Below are the records; count how many of their lines contain the word "more" and give that number only.

### Data for processing ###

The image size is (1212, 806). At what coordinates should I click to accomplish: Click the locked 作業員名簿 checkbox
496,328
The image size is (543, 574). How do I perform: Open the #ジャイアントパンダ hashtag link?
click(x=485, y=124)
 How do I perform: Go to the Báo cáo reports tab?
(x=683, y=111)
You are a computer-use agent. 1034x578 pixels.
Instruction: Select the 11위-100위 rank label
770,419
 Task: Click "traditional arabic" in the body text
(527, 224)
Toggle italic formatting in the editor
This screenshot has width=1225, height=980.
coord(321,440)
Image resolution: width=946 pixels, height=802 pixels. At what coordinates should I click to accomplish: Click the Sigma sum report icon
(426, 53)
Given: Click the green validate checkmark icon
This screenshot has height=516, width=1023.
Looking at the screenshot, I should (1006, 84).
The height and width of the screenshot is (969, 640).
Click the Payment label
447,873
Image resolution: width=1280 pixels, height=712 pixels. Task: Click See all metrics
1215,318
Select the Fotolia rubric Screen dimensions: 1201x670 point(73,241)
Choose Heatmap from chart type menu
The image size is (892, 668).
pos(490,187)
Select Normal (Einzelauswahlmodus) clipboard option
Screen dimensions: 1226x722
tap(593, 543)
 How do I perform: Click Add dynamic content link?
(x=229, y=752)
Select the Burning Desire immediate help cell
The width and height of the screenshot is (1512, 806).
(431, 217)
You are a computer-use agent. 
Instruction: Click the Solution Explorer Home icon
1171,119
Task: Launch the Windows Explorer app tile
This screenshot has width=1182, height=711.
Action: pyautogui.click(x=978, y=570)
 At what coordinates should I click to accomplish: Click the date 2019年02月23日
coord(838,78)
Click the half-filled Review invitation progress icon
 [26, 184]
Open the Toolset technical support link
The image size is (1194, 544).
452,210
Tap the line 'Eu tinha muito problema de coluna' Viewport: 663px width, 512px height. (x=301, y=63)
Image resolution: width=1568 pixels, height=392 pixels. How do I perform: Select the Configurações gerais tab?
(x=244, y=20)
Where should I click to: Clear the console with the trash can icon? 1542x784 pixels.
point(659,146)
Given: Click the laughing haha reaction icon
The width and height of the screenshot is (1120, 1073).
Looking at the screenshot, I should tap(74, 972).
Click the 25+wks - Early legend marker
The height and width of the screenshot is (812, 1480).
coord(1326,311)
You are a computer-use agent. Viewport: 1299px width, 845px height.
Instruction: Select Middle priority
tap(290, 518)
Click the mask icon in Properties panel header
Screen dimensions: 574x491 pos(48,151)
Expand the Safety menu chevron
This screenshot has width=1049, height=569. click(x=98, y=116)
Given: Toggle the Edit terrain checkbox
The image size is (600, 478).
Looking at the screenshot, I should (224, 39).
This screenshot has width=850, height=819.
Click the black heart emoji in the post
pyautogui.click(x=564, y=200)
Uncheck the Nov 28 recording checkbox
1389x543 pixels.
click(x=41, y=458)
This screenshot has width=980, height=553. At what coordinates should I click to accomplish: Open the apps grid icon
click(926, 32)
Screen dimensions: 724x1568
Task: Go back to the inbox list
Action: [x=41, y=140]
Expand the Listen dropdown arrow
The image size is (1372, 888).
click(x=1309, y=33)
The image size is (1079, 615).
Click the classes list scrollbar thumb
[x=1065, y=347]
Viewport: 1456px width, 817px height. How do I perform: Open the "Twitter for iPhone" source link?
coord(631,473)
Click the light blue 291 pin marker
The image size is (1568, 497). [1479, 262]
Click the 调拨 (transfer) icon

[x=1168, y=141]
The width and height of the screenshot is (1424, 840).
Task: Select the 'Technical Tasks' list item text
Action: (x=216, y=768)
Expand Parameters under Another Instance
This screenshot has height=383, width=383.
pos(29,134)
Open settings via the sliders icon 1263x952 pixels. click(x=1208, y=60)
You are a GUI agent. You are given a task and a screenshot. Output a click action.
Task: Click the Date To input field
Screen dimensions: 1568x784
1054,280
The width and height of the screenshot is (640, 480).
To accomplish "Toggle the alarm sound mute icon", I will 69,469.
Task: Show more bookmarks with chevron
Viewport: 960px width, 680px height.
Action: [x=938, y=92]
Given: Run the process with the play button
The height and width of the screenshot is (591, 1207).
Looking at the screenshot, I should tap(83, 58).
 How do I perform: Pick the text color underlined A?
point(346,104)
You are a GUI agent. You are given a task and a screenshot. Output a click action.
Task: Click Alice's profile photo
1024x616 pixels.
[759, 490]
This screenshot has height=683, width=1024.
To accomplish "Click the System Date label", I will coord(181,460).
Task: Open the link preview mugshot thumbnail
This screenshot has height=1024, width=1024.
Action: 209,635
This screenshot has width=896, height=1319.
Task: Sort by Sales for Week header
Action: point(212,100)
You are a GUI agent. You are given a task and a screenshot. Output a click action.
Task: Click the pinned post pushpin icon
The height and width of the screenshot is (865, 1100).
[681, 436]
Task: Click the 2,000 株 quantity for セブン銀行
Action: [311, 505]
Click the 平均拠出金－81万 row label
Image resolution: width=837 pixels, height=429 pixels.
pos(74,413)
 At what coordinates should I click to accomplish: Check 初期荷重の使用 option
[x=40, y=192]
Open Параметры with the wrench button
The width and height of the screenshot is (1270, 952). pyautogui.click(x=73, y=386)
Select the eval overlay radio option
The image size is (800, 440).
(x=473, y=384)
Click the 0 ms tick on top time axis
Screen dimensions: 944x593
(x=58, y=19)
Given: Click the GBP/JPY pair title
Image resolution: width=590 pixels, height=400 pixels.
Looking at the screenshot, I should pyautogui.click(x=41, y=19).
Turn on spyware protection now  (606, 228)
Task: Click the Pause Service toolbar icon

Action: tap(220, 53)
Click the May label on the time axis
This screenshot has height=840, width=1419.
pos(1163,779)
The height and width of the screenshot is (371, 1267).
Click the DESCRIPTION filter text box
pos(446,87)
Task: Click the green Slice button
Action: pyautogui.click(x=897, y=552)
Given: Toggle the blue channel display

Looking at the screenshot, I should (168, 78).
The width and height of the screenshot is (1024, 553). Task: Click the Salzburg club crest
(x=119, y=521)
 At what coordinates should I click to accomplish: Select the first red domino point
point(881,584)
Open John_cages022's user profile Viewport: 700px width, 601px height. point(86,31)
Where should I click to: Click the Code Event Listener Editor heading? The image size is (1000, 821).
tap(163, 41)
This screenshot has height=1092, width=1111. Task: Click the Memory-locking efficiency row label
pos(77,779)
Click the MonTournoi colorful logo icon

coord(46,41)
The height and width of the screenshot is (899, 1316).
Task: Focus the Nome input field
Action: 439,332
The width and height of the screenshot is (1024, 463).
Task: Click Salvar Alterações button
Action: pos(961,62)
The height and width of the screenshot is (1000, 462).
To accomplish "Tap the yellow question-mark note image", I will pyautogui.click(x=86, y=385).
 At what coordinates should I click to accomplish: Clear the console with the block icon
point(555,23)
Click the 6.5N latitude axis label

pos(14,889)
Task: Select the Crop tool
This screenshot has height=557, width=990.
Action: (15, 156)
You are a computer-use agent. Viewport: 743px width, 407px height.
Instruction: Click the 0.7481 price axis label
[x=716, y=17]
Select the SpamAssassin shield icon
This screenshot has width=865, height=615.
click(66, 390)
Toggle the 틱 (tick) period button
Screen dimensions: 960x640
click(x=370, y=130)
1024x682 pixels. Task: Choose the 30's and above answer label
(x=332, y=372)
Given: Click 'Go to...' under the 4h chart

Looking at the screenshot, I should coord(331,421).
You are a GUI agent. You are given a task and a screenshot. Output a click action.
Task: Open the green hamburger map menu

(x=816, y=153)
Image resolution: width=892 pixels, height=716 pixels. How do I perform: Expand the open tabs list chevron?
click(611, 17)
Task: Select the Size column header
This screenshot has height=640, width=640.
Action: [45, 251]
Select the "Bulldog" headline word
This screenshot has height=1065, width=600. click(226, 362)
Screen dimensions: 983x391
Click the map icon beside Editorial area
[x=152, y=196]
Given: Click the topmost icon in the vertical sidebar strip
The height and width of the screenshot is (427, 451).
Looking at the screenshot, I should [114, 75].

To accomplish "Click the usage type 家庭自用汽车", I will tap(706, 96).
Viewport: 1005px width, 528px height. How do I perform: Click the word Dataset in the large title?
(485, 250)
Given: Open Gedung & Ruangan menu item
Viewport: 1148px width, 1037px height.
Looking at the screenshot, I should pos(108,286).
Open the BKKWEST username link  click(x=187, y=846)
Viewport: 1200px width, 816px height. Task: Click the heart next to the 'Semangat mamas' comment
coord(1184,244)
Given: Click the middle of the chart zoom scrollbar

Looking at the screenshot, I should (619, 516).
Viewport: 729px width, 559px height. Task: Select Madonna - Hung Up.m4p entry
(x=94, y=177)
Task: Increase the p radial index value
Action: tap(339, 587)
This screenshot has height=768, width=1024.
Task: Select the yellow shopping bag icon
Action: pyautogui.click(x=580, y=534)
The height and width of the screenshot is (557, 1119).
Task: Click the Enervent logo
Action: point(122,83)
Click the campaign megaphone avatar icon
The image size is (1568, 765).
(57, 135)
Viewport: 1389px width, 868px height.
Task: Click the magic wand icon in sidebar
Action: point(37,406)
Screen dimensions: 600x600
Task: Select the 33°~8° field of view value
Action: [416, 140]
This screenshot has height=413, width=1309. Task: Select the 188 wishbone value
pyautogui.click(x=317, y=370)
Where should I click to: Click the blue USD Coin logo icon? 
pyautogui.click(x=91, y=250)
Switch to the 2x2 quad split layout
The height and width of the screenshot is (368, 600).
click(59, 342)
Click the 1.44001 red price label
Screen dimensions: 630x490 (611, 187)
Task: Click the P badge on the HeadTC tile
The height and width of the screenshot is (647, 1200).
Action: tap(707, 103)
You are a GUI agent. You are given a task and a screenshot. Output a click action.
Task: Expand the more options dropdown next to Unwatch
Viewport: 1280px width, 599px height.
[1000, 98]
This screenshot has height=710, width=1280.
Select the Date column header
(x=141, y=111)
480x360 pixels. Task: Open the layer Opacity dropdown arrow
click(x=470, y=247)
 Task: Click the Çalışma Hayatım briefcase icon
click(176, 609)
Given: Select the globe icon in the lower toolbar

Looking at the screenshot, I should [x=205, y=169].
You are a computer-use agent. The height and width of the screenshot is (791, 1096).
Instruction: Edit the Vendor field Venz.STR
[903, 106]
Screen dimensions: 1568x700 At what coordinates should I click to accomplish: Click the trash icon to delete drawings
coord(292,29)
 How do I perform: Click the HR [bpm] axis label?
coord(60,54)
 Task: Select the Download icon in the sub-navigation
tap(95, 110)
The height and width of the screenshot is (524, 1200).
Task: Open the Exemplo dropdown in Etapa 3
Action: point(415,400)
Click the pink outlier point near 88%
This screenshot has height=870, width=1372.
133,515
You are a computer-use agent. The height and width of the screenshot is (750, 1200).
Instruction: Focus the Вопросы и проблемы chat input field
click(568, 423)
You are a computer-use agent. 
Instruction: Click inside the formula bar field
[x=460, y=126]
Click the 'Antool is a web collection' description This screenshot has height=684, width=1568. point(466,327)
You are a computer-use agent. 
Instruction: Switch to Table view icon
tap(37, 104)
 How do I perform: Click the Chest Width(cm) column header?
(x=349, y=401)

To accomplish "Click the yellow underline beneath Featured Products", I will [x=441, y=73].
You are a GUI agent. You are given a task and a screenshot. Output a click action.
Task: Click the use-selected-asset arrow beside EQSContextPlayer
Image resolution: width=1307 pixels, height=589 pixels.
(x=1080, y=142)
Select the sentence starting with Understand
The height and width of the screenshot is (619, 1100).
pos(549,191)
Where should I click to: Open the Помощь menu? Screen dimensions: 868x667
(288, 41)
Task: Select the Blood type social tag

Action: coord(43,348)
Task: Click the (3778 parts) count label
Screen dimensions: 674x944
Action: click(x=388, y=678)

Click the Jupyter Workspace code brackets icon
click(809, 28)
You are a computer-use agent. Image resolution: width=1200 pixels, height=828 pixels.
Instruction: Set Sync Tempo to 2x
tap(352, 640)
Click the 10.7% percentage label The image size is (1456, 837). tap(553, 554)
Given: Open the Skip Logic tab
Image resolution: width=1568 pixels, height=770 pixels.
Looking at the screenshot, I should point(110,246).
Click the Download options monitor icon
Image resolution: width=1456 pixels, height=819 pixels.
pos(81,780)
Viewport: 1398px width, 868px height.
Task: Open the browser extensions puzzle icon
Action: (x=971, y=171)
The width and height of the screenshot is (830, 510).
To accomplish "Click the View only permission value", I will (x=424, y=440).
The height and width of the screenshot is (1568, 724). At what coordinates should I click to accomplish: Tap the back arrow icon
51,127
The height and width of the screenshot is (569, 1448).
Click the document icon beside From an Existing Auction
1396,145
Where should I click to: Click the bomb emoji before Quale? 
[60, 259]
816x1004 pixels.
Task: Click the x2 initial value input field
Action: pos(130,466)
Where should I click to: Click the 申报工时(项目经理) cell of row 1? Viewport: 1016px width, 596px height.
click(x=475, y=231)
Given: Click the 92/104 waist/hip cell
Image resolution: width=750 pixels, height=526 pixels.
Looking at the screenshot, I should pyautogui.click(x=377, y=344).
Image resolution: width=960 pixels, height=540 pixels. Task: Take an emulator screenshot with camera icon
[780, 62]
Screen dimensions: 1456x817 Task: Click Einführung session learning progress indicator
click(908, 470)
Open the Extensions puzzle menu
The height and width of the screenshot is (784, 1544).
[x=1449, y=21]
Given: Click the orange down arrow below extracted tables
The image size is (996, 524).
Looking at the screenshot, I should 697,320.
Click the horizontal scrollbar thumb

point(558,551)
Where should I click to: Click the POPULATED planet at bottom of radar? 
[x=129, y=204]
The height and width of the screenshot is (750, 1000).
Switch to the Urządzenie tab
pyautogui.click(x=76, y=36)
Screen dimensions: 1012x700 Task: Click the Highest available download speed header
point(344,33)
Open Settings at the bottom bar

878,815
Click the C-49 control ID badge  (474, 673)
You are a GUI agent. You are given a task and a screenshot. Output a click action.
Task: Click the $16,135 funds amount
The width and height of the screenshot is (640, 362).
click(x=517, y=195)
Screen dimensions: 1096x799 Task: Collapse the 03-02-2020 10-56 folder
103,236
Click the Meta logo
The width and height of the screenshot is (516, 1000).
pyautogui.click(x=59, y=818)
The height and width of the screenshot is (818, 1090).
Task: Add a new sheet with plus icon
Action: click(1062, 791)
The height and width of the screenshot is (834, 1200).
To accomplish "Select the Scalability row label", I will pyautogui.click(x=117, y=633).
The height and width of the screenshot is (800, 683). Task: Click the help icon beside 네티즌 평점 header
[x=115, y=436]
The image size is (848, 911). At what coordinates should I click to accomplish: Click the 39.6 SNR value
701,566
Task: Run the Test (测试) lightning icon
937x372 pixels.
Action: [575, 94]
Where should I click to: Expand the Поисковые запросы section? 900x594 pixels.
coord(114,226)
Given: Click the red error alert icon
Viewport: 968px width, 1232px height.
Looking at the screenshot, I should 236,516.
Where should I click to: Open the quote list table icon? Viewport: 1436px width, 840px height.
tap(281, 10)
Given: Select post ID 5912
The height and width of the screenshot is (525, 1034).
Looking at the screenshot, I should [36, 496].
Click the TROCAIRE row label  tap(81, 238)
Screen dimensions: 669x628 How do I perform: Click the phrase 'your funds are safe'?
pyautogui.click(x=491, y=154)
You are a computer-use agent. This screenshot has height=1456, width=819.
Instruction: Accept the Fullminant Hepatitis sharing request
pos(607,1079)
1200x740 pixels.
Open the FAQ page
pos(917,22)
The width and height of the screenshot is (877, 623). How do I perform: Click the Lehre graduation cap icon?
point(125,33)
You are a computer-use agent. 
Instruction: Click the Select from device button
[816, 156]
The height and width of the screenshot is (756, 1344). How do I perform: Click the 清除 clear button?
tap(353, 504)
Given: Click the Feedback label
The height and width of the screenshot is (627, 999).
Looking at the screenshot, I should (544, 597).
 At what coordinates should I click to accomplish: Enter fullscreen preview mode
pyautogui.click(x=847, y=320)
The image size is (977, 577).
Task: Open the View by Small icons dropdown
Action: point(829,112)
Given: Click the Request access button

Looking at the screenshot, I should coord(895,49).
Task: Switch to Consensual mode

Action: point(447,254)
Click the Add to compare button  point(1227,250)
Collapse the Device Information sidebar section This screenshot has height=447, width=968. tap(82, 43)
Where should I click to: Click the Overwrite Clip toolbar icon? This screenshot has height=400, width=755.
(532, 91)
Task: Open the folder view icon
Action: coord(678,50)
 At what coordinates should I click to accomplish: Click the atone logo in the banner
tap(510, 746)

###

- _Solution to this problem_: 2